The hypotheses tested were: a) the origin of the bud (basal or apical region) affects the seedling quality in the production system of sugarcane PSS and, therefore, constitutes a source of variation in other studies; b) the use of by-products from the sugarcane industry (bagasse and filter cake) as substrates provide similar performance to commercial substrates in the seedling production process. Based on the hypotheses, the goal was to evaluate the best position of origin of the bud and the effects of commercial substrates and those containing by-products from the sugarcane industry on the production of sugarcane PSS, characterizing them initially.

Material and Methods

The experiment was conducted in a greenhouse in Rio Verde (state of Goiás, 17°48’S, 50°55’W and 748 m). For the sugarcane PSS production, we followed the methodology developed by Landell et al. (2012), in a 2x4 factorial completely randomized design with three replications composed of five tubes each.

Two positions in the sugarcane were used to obtain the bud chips (little portion of stem with one bud), basal (lower half) and apical (upper half) of the stem and four substrates: two commercial (TRIMIX^® and BIOPLANT^®) and two formulates using by-products from the sugarcane industry [SABAFI: washed river sand, sugarcane bagasse and filter cake; SUSBAFI: subsurface soil constituted by the B horizon of distroferric Red Latosol (Oxisol) of clayey texture (GONÇALVES et al., 2014), bagasse and cake]. The formulations were prepared in equal volumetric proportions of the constituents (1:1:1).

The physical and chemical characterization of the raw material used in the formulation of the alternative substrates is listed in table 1. Fresh by-products were initially subjected to the composting process, maintaining moisture and aeration constant, monitored by daily determination of the pile temperature and considered stabilized when internal and external temperatures are balanced.

The commercial substrates were made of the following raw materials, according to the manufacturer: - TRIMIX^®: rice husk, vermiculite and coconut fiber; - BIOPLANT^®: pine bark, coconut fiber, vermiculite and nutrients. After the commercial and formulated substrates were obtained, three samples were naturally air dried for 72 hours, aiming at the characterization of the plant growth environment.

The physical evaluation of substrates was performed in triplicate, following the normative instructions (MAPA-IN) defined by the Ministry of Agriculture, Livestock and Supply. The wet bulk density (WBD) was determined through the self-compacting method (BRASIL, 2008). After this procedure, samples were taken to an oven at 65°C to constant weight (BRASIL, 2007) and the values were used to determine the dry bulk density (DBD).

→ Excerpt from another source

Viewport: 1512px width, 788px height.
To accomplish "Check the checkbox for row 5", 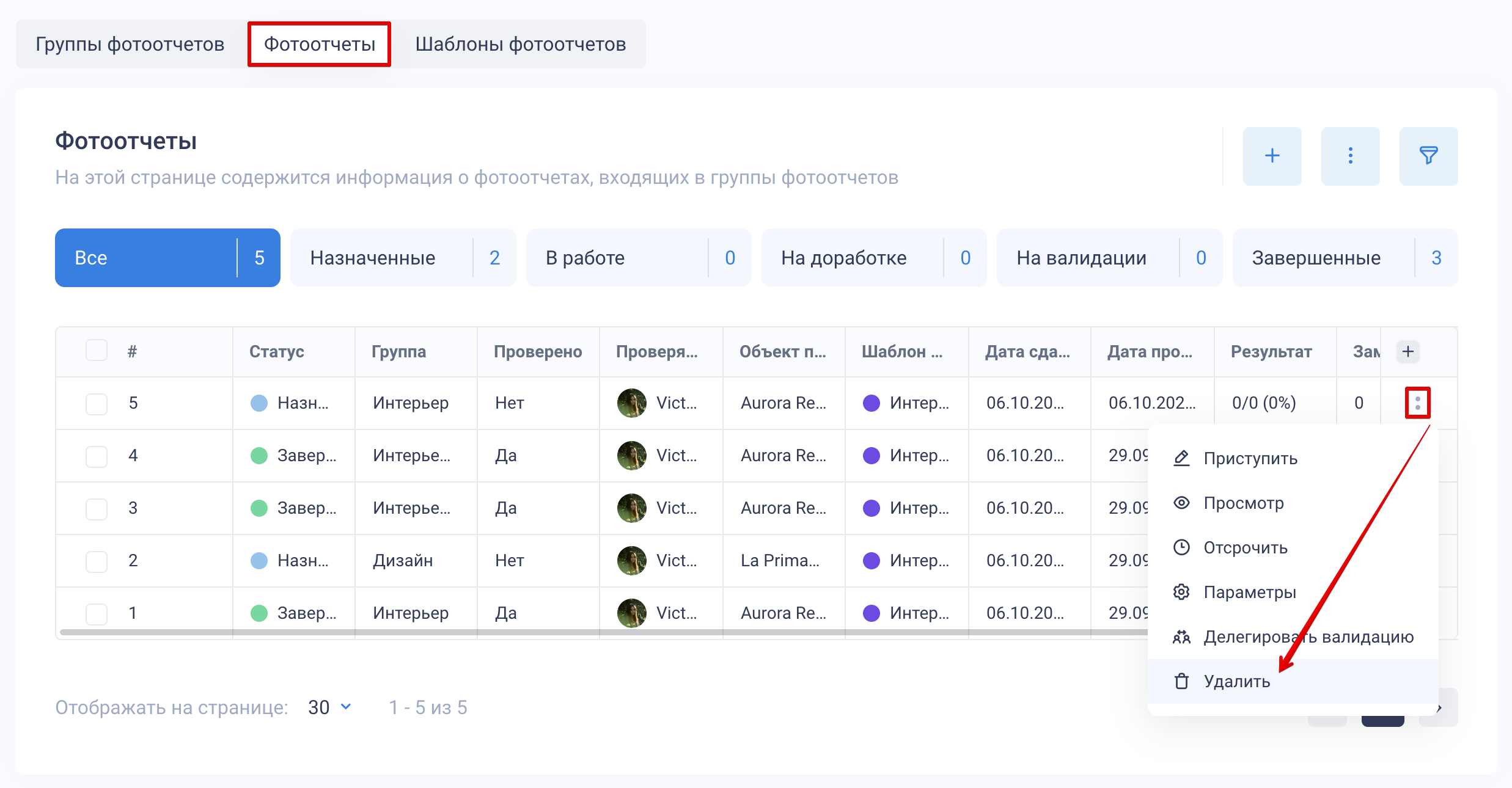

In order to determine the physical-hydric attributes, samples of substrates were placed in PVC cylinders, 4 cm in diameter and 5 cm in height, and saturated with distilled water for 24 hours and subjected to 10 and 100 hPa tensions (DE BOODT; VERDONCK, 1972; BRASIL, 2008). The following parameters were determined: - total porosity (TP), considering the volumetric moisture present in the saturated samples (tension 0 hPa); - Water retention curve (WRC), considering the moisture present in the samples at 10 hPa; - Aeration space (AS) represents the difference between the total porosity and the moisture at 10 hPa and; - Remaining water (RW), the volume of water retained at 100 hPa.

The particle size analysis was performed by mechanical agitation of the air-dried substrates for five minutes using the following mesh sizes: 3.35 - 2.00 - 1.00 - 0.50 - 0.106 mm. With the material retained in each sieve, the percentage of the fraction was determined according to Zorzeto et al. (2014). The chemical characterization of the substrates was also performed in triplicate, according to MAPA (BRASIL, 2007). To this end, a 60 mL aliquot measured by substrate density in 300 mL distilled water was taken to a Wagner’s shaking machine at 40 rpm for one hour. Subsequently, the solution was filtered and then read the pH and electrical conductivity (EC).

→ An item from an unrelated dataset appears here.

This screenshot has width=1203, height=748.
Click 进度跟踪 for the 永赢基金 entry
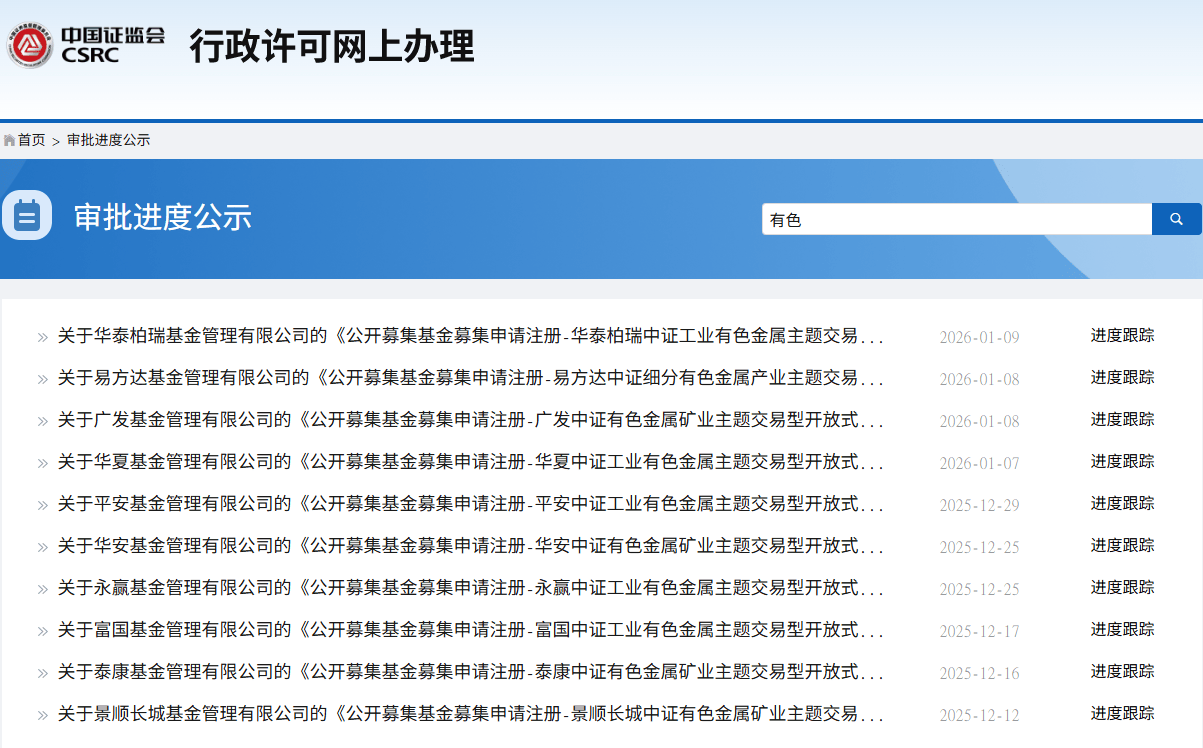(1122, 587)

The bud chip used for the production of seedlings were of the CTC-4 variety, obtained under conditions of plant cane of 12 months, at the Usina Boa Vista, located in the municipality of Quirinópolis, state of Goiás. After the cut of bud chip, manual selection was performed in order to eliminate buds with mechanical damage or with symptoms of pathogen attack, besides treatment with fungicide. Then, the bud chips were weighed and placed in sprouting boxes, using substrate BIOPLANT^®. During a period of 15 days, the budding speed index (BSI) was analyzed according to the methodology of Gírio et al. (2015).

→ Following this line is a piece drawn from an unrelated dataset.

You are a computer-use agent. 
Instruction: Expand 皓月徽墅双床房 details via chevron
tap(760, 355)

The obtained seedlings were subjected to leaf pruning and transplanted into 290 cm³ tubes containing the substrates according to the described treatments, filled by self-compaction (BRASIL, 2008). They received the cultural practices during the whole development and fertilizers used (the following amounts were added to each 100 dm³ of substrate: 200g of potassium chloride (58% of K₂O), 300g of ammonium sulfate (20% N and 20% S), 200g of Yoorin thermophosphate (16% of P₂O₅ and micronutrients), 5g of Forthcote Minipril^® (19% N, 06% K₂O, 10% P₂O₅ and 3.5% S, liberated for about three months) and 5g Forthcote Plus^® (15% N, 9% K₂O, 12% P₂O₅, 1.3% Mg, 6% S, 0.05% Cu, 0.46% Fe, 0.06% Mn and 0.02 % Mo, with release around five months) in seedlings were added as recommended by Landell et al. (2012).

The seedlings were maintained in the greenhouse for 30 days and in the sequence, taken to the benches in full sun for another 35 days for to the full sun area.

During this period, leaf pruning and fertilization were performed every 14 days with calcium nitrate and monoammonium phosphate. The cut material was used to determine the dry mass of leaf pruning (DMLP).

After completion the production stages, seedlings were subjected to the last pruning and to assessments of plant height from the base to the top, number of leaves and tillers. Then, they were collected, washed with water to remove the substrate and separated into shoots and roots, which were dried in a forced circulation oven at 65°C for 72 hours to obtain dry mass of shoots (DMS) and roots (DMR).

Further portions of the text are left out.